G9) Claude doesn't remember what it learns about ChimeraX between conversations. I am not sure how true this is. But I have often observed it making the same mistakes and solving them again when I repeat the same analysis in two different conversations. For example, it will try to align two ligands with matchmaker, get the error, then try align, then since the number of atoms differ try other things. The next conversation that calls for this it repeats all the same mistakes. If Claude learned from previous ChimeraX conversations that could be incredibly powerful. If it can't learn this will be a severe fundamental limitation.
10) Claude cannot inspect the ChimeraX log except when it gets a command return value. For example, I had Claude run a boltz prediction with affinity, that runs in the background and later spontaneously adds the affinity results to the log. I asked Claude to compare affinity values and it tried mightly to look at the Log using various hallucinated commands but failed and eventually had to ask me to tell it what the log said. We could add a command (e.g. "log text maxLines 100") that returns the log text, maybe limited to some number of lines because it can be very long.
G11) Claude does not know what I did manually in ChimeraX. While using Claude I often hide and show models, change their styles, even open new models. Also Boltz predictions spontaneously open new models. Claude does not get notifications about any of this.
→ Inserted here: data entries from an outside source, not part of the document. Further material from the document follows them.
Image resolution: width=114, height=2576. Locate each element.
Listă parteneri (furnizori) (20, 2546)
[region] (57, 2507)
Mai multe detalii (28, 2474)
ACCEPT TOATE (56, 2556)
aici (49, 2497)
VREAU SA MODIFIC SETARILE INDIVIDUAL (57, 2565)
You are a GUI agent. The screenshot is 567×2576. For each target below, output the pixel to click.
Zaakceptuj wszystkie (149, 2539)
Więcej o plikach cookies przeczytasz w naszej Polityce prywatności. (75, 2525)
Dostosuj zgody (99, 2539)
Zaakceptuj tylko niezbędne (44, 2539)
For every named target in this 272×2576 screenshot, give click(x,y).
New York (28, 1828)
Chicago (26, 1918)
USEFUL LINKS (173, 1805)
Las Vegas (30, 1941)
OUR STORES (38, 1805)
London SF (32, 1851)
So when asked to change what is shown Claude can fail, or at have to try to look at all the state of ChimeraX to try to guess what has changed. I'm not sure if MCP allows spontaneous messages from an application to be sent to Claude so it can track what the user is doing directly in ChimeraX. Lacking this it will be quite limiting trying to use Claude and manual ChimeraX interaction in the same session.
G12) Claude fails to find easily available information. For example, I asked it how many hydrogen bonds fentanyl makes with the opioid receptor in 8ef5. It amazingly homed in on a valid hbond command which returned to Claude the message "0 hydrogen bonds found". Yet Claude then went to heroic lengths to figure out how many hbonds (e.g. saving the hbond list to a file then trying to read the file and count the lines, or find the hbond pseudobond model and use the info command to report how many pseudobonds there were). As another example I asked it to select the S4 helix in 9my3. It did internet searches and found a generic residue range 220-245, but the actual range from UniProt annotations is 217-232 for Xenopus. I pointed it directly at the Uniprot page yet it said it could not find the correct range. I also tried to point it at the ChimeraX ability to open uniprot annotations which it used, and has the right range, but it failed.